At the time of analysis, 1,213 fatal events were reported in the study cohort of 1,485 AGC patients. The median overall survival (OS) was 10.4 percent. Stratification by age group showed no significant differences in median OS between patients ≥70 vs <70 years (10.1 vs 10.8 months; p=0.158).
The 12-month OS rates were likewise statistically comparable in the ≥70 and <70 age groups (41.4 percent vs 45.1 percent). After complete adjustment for confounders such as tumour grade, metastasis, comorbidities and intervention strategies, the noninferiority hypothesis for OS was confirmed (hazard ratio [HR], 1.021; 95 percent CI, 0.913–1.141; p=0.018 for noninferiority).
A similar result was obtained for progression-free survival (PFS). Median PFS was similar between ≥70- and <70-year-olds (6.1 vs 5.8 months), and the noninferiority hypothesis was confirmed (HR, 0.9730; 0.876–1.081; p=0.002 for noninferiority. There were 1,182 progression events reported.

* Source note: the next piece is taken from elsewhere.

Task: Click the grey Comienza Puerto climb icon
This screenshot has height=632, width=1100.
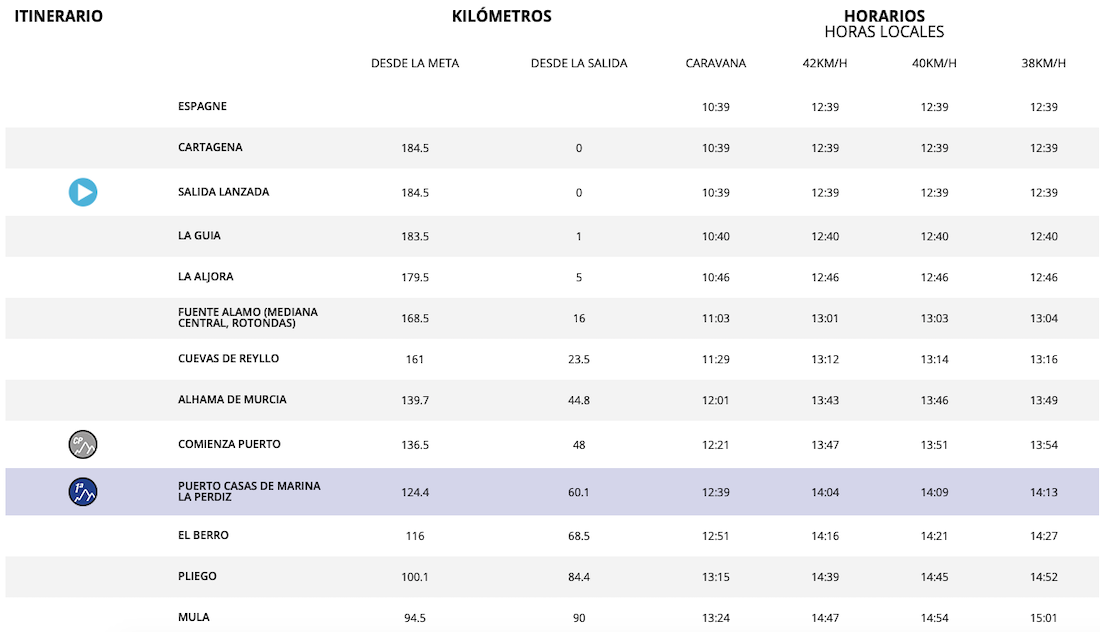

Researchers accessed real-world data from the national registry of Spain for consecutive AGC cases. There were 996 AGC patients <70 years (median age 59 years; 68.2 percent male) and 489 who were ≥70 years (median age 75 years; 73.4 percent male). The fixed margin method was used to statistically assess noninferiority.
In terms of chemotherapy use, triple-agent therapies were used much less in elderly adults than in younger counterparts (odds ratio, 0.39; 0.30–0.51; p<0.001). Double-agent therapies containing oxaliplatin appeared to be the treatment of choice. Modified schedules and lower doses were also more often employed in older adults.